Passage given
— Start —

Washington clash over debt ceiling bears critical consequences for US security and global interests

Washington clash over debt ceiling bears critical consequences for US security and global interests
(Photo: Unsplash / ENgin Akyurt)

The US debt ceiling debate has become the central issue in today’s US politics. Although some might see it as an arcane squabble among politicians, there are real enough consequences for the world.

The US political universe is seized with an enormous crisis largely of its own making, even as it almost defies understanding by most people — perhaps even by many of the participants in this debacle.  

The theory of US government budget-making seems very different from what is going on now. In the textbook version, the chief executive — the president — proposes budgets for all of the executive departments, and then the Congress (initially within the House of Representatives as the body closest to the country’s citizens since its members are elected every two years and their districts are apportioned by population) debates and then disposes of these proposals.

After both houses of the national legislature reach agreement, the budget or individual department budgets go to the president for his approval (or possibly a veto). Non-government organisations engage lobbyists or do their own work to influence how their views become programmes that spend money. As a result, they expend much time and effort pushing for specific changes in budget bills and in the corresponding enabling legislation that establishes programmes or staffs them. 

In the contemporary US, however, things are no longer that simple. For many years now, budgets are not passed until the fiscal year has virtually come to an end. When this happens, a series of continuing resolutions is passed — acrimoniously — to allow government departments to continue operating. Operating means spending money for salaries, programmes, procurement, and all the rest of the things governments are supposed to do. In this scenario, an omnibus budget is finally passed just as the fiscal year ends, reconciling the spending approved under those continuing resolutions.

In most cases, continuing resolutions do not allow for spending beyond a significant percentage of the previous year’s spending. But this process can eventually mean spending at the end of a fiscal year in a helter-skelter, near-heedless manner, because US government budgets generally do not carry over to a subsequent fiscal year. And no government department in history has ever wanted to return unspent money to its finance ministry, exchequer or treasury department. Ever.

— End —

Written task 1
Using the passage on the US debt ceiling, answer each question briefly:
(a) In the textbook version of budget-making, who proposes budgets for all of the executive departments?
(b) How often are members of the House of Representatives elected?
(c) What is passed to allow government departments to continue operating when budgets are not passed on time?
Written task 2
Extend the passage on the US debt ceiling with a few paragraphs that pick up after its final word, "Ever."
The records are separate material and have no connection to the passage on the US debt ceiling.

Given data

— Start —

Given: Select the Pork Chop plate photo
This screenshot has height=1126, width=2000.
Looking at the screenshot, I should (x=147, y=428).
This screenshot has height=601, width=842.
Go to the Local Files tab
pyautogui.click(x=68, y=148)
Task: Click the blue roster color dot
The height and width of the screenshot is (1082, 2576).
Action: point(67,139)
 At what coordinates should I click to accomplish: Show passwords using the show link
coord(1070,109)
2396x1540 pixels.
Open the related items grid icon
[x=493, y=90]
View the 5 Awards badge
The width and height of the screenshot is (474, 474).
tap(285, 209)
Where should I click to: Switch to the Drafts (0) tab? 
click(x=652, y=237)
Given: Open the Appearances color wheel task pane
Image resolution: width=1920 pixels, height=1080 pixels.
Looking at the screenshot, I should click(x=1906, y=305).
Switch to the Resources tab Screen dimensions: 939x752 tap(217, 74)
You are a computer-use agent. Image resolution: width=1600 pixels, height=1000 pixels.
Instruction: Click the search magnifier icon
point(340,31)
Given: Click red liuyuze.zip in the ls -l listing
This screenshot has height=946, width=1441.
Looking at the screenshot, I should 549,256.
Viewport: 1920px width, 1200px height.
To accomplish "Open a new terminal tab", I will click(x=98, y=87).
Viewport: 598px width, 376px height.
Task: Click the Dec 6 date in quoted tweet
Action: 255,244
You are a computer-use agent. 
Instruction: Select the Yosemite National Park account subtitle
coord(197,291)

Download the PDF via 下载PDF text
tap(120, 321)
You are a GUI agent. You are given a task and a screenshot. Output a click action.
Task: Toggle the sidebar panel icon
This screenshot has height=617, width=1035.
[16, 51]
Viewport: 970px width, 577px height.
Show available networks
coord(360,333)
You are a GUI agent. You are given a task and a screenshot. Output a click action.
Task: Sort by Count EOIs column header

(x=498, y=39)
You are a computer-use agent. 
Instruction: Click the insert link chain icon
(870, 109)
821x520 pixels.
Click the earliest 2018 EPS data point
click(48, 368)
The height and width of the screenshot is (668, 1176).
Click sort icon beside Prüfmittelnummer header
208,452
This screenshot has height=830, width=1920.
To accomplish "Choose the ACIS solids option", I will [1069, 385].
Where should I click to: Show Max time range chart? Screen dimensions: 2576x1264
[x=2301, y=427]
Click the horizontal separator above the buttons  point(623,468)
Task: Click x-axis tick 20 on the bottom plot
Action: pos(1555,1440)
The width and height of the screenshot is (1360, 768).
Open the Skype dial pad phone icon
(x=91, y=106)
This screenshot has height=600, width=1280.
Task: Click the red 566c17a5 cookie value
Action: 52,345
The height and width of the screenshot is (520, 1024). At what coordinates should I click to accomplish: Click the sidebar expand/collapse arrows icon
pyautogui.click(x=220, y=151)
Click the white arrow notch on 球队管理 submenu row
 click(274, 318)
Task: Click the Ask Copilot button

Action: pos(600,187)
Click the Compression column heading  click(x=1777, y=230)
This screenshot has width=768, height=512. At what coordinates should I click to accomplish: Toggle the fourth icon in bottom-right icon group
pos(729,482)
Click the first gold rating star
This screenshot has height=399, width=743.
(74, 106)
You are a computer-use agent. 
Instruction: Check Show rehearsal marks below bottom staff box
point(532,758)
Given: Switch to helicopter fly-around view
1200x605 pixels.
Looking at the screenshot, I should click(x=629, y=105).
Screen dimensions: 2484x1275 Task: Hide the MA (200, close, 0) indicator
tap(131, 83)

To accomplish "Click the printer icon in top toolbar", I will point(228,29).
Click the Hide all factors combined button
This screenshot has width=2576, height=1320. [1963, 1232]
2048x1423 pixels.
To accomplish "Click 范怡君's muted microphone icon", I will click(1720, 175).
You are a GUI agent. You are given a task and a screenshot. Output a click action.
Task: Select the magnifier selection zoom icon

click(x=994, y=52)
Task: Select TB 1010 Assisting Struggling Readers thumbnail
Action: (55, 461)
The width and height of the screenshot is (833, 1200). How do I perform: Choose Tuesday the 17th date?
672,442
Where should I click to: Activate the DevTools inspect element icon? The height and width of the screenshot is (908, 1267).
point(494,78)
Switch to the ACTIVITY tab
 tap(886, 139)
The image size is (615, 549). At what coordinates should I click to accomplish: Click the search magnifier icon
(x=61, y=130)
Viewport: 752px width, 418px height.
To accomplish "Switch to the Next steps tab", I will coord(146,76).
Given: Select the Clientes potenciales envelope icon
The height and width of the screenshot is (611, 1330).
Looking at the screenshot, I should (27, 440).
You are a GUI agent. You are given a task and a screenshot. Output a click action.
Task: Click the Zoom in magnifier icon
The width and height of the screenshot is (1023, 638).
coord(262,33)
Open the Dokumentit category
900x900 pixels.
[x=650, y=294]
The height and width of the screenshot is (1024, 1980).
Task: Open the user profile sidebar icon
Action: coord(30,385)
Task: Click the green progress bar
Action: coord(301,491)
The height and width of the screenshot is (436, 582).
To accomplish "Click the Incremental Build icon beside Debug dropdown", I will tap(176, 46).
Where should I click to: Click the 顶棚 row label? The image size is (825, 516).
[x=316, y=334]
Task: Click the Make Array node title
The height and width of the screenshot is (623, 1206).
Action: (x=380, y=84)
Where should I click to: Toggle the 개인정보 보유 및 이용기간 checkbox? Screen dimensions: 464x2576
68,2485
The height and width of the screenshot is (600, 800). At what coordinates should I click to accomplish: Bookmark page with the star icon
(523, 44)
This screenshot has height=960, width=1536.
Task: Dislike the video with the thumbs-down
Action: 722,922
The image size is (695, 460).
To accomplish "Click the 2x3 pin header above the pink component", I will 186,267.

— End —

Task response 1
(a) The president, as chief executive.
(b) Every two years.
(c) A series of continuing resolutions.

Task response 2
A multifaceted battle

Tax code changes similarly begin in the House of Representatives, but here the battle is usually a multifaceted, multisided one between the executive and Congress (and between parties and factions within parties) over any changes because a tax code is never neutral. Somebody must pay taxes, and the manner of the rates or the levels for such taxes is crucial to many people, organisations and interests. 

This is where lobbyists become important since they represent groups or interests with pressing interests in gaining some kind of change in their tax treatment — usually by gaining special breaks in the way the tax code handles their earning, receiving, keeping hold of or spending money — and what they spend it on, absent tax consequences. 

Back in 1917, as the US was about to enter World War 1, a new wrinkle was added to the US federal government’s budgetary process — the debt ceiling. Because the country was about to embark on a steep rise in spending on the war effort, this measure was meant to ensure Congress required an agreement to authorise the issuance of any new debt.

Since one major way the US government, like any other government, finances its business beyond gaining tax revenues comes from issuing debt — otherwise known as sovereign debt bonds — on international and domestic markets, a debt ceiling was meant to ensure it would issue these bonds needed to cover expenditures already authorised and appropriated through the budget process. It is crucial to note this debt ceiling is not designed to provide a cushion for new ideas about spending, but, rather, to allow the government to take on new debt to pay for programmes that had already been approved and budgeted for by congressional action.

Absent any assumption of new debt, the government essentially runs out of money by a certain date, precisely because the US government is, at the margin, funded through debt. The government has usually been in a yearly deficit of spending over revenue and so new debt is crucial.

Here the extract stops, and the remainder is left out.